Simply put, designing a flexible circuit board may be more complex than a rigid PCB or, at least, has a more "mechanical dimension" that's not present in rigid PCBs.
Fabrication and Assembly
The fabrication process of a flexible circuit board is also different from that of a rigid PCB, and while many of the steps might be the same in the two, there are some steps that are characteristic of a flexible circuit board.
One main difference (from a fabrication standpoint) is that flexible circuit boards require a stiffener. Since flexible circuit boards are "flexible," it becomes difficult to mount electronic components on them during the assembly process. The easiest way to solve this problem is to apply a stiffener to parts of the flexible circuit board, making them rigid and easier to work with.

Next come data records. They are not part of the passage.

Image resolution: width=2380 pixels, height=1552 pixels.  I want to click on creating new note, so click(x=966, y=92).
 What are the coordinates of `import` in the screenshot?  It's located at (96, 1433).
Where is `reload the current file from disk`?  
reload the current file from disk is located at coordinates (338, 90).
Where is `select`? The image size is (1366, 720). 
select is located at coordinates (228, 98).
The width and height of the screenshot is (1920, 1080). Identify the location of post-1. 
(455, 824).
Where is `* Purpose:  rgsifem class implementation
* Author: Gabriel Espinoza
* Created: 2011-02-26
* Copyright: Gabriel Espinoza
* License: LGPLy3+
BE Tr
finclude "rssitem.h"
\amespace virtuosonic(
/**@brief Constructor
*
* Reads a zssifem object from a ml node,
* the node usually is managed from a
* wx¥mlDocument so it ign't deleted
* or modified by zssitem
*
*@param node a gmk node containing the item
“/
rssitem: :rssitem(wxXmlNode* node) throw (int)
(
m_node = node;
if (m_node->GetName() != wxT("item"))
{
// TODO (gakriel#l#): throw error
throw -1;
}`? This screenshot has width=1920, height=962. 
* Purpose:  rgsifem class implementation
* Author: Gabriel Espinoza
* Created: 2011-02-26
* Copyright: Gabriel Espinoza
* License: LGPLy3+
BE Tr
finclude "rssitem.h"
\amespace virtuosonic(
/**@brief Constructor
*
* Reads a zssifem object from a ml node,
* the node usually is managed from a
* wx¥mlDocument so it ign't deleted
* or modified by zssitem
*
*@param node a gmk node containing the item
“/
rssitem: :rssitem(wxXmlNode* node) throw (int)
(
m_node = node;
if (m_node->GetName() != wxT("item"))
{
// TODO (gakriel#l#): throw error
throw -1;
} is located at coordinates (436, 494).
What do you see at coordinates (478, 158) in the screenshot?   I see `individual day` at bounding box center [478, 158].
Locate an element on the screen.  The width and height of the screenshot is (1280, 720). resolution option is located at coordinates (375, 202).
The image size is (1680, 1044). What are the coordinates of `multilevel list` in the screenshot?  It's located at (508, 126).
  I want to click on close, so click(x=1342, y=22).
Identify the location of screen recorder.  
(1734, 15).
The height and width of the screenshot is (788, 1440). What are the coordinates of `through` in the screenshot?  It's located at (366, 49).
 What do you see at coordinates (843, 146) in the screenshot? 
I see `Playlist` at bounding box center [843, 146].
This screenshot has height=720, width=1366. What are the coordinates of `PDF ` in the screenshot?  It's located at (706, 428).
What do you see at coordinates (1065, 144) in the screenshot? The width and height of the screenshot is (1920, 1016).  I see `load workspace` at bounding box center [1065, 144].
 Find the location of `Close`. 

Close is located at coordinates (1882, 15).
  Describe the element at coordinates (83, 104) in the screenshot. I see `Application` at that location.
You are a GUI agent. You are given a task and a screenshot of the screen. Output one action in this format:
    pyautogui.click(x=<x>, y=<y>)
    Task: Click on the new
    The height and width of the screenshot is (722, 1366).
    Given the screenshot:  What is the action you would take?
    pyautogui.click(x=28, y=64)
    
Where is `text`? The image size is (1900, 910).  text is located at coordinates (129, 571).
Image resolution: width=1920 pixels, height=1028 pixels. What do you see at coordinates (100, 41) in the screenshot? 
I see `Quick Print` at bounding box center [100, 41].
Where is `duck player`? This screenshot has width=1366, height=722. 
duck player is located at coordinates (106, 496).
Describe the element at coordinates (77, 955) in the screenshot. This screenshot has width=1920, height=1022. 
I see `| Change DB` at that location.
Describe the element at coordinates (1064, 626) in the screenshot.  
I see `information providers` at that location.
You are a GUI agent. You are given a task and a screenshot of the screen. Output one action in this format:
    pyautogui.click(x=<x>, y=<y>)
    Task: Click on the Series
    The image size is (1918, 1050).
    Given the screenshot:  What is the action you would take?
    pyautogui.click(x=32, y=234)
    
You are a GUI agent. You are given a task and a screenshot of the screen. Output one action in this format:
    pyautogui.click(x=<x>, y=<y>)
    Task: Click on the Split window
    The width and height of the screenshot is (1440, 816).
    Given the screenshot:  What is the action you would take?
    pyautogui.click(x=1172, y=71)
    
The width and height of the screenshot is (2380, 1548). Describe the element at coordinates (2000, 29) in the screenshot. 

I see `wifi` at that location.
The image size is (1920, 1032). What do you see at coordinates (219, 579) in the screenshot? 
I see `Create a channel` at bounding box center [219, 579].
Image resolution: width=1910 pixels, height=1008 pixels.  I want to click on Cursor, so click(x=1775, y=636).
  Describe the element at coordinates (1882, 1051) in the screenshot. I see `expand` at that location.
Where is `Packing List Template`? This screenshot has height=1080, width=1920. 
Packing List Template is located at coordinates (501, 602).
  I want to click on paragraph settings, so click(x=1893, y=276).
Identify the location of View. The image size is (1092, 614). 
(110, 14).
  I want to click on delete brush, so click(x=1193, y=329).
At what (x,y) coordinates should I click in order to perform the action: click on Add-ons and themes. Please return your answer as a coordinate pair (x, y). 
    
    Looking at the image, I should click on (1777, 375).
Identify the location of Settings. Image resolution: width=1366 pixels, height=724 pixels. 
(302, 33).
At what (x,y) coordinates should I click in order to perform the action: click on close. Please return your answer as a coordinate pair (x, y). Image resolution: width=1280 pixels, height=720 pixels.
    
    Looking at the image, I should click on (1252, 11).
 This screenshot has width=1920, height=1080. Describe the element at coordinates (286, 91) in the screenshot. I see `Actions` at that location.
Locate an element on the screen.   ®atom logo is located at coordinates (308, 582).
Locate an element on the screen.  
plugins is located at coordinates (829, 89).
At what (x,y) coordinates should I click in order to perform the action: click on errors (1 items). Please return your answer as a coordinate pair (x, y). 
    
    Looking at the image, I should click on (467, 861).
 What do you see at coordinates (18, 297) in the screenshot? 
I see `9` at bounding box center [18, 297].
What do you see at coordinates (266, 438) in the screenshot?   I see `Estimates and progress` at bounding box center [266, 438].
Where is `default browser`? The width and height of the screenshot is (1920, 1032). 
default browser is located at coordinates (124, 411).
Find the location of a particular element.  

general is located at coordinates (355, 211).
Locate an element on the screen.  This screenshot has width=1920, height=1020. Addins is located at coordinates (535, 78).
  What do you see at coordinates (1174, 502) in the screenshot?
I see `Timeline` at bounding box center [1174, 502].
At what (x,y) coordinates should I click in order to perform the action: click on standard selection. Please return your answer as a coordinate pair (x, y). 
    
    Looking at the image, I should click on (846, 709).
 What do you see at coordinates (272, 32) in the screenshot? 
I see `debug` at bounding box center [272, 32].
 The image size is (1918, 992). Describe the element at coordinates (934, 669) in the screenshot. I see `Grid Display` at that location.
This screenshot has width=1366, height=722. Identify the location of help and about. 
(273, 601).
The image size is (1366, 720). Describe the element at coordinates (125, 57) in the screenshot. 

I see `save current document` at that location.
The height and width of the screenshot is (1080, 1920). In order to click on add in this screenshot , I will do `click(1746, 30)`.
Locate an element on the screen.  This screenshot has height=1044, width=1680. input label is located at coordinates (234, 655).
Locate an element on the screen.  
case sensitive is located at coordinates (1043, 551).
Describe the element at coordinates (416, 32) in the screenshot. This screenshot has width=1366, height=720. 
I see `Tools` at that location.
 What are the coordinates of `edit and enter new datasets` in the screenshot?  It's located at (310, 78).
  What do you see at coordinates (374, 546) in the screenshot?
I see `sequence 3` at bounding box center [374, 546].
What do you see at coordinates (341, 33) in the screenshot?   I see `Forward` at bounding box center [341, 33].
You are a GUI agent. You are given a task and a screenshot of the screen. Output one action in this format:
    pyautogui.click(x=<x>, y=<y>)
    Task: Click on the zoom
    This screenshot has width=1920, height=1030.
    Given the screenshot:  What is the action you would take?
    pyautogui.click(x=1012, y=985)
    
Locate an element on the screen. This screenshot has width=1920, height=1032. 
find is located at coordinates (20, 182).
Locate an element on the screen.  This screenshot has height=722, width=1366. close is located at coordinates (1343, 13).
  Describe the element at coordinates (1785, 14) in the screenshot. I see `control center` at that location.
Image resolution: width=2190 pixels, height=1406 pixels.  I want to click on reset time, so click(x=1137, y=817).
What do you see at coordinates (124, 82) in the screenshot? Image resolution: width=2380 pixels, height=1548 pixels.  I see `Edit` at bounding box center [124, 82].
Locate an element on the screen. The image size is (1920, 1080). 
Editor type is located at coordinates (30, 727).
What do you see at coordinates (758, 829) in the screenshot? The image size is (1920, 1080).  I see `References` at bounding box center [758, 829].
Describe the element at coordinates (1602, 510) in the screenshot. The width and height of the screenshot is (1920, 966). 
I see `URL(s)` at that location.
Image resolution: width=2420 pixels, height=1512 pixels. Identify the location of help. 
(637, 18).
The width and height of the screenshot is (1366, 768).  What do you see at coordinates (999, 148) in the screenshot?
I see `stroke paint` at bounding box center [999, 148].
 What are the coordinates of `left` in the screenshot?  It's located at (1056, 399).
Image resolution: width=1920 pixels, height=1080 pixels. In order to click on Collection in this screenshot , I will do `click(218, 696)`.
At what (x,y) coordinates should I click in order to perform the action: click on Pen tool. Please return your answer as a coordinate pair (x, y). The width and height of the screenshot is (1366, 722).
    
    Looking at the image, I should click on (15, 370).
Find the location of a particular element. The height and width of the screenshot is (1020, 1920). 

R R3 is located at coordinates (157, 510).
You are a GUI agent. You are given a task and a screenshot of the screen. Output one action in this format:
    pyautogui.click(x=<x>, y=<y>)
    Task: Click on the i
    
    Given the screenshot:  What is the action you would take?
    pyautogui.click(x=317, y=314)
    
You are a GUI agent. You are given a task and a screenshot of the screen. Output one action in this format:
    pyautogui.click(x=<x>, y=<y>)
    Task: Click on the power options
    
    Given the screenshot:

Another difference is the coverlay
When rigid PCBs are finished, they are coated with resin, which acts as a solder mask, protecting the surface(s) of the PCB. The exposed pads and traces on the PCB may be vulnerable to shorts and other electrical damages, often from environmental elements, and the solder mask prevents that. The problem is that it's too rigid for flexible circuit boards. So for a flexible circuit board, this job is taken by a coverlay. It's essentially a polyamide (flexible) that's pasted on the flexible circuit boards via an adhesive. The amount (thickness) of adhesive and the type/thickness of the polyamide used can differ based on use cases.
Cost
With a more complex design, additional fabrication steps, and different material considerations, it’s easy to see why flexible circuit boards might cost more than rigid PCBs. But that’s just one dimension. If you evaluate the cost from the perspective of the entire device and the benefits a flexible circuit board might offer compared to a rigid PCB (a more comprehensive cost-benefit analysis), the additional cost might seem justified.
Conclusion
Understanding the differences between rigid PCBs and flexible circuit boards can help you make the right choices for your design needs. Your primary consideration should always be your use case. Flexible printed circuit boards might be inherently suitable or the only viable option in some cases, but for others, where both PCB types may serve the same purpose, you have to analyze the two from different perspectives, including design complexity, environment the circuit will be used in, and cost.